About this task. Only the lines below between the ones containing "You are a computer-use agent. The image" and "You are a computer-use agent. This", inclusive, are to be reproduced, each exactly as it stands.

Input data.

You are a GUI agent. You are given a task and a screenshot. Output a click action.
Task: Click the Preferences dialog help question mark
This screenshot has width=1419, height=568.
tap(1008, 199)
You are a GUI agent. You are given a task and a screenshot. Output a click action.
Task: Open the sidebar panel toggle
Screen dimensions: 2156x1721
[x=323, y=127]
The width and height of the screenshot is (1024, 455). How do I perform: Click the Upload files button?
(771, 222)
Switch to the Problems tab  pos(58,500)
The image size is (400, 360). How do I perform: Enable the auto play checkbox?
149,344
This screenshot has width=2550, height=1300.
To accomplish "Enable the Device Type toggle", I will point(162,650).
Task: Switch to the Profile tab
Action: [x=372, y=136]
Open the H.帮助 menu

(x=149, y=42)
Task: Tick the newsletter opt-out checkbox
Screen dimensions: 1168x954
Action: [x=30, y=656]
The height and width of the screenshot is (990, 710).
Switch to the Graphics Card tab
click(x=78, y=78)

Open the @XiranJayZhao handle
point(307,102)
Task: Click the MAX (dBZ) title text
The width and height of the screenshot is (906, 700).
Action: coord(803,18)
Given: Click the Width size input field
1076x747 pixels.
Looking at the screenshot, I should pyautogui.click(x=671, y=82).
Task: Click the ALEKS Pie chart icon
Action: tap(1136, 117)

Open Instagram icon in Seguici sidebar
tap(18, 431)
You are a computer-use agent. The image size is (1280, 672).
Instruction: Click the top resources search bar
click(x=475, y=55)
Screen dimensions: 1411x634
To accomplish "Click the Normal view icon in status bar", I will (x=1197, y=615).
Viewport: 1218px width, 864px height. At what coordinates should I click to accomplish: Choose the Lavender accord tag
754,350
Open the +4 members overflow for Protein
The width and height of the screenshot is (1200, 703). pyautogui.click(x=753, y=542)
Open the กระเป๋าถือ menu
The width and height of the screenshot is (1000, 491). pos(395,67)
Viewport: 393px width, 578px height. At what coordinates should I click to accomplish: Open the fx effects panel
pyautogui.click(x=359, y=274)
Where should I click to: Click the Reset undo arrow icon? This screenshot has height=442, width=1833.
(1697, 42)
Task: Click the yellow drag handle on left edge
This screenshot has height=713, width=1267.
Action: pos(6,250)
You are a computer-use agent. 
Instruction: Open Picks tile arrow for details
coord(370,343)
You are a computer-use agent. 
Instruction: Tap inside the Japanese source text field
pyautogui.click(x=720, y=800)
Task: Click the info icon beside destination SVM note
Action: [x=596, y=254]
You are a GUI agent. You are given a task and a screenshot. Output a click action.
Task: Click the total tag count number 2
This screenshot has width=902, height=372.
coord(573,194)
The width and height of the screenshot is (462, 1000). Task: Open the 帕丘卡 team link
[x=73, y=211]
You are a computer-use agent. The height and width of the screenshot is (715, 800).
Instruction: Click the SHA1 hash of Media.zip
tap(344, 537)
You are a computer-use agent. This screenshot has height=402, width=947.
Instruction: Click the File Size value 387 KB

Finished task.
You are a computer-use agent. The image size is (1280, 672).
Instruction: Click the top resources search bar
click(x=475, y=55)
Screen dimensions: 1411x634
To accomplish "Click the Normal view icon in status bar", I will (x=1197, y=615).
Viewport: 1218px width, 864px height. At what coordinates should I click to accomplish: Choose the Lavender accord tag
754,350
Open the +4 members overflow for Protein
The width and height of the screenshot is (1200, 703). pyautogui.click(x=753, y=542)
Open the กระเป๋าถือ menu
The width and height of the screenshot is (1000, 491). pos(395,67)
Viewport: 393px width, 578px height. At what coordinates should I click to accomplish: Open the fx effects panel
pyautogui.click(x=359, y=274)
Where should I click to: Click the Reset undo arrow icon? This screenshot has height=442, width=1833.
(1697, 42)
Task: Click the yellow drag handle on left edge
This screenshot has height=713, width=1267.
Action: pos(6,250)
You are a computer-use agent. 
Instruction: Open Picks tile arrow for details
coord(370,343)
You are a computer-use agent. 
Instruction: Tap inside the Japanese source text field
pyautogui.click(x=720, y=800)
Task: Click the info icon beside destination SVM note
Action: [x=596, y=254]
You are a GUI agent. You are given a task and a screenshot. Output a click action.
Task: Click the total tag count number 2
This screenshot has width=902, height=372.
coord(573,194)
The width and height of the screenshot is (462, 1000). Task: Open the 帕丘卡 team link
[x=73, y=211]
You are a computer-use agent. The height and width of the screenshot is (715, 800).
Instruction: Click the SHA1 hash of Media.zip
tap(344, 537)
You are a computer-use agent. This screenshot has height=402, width=947.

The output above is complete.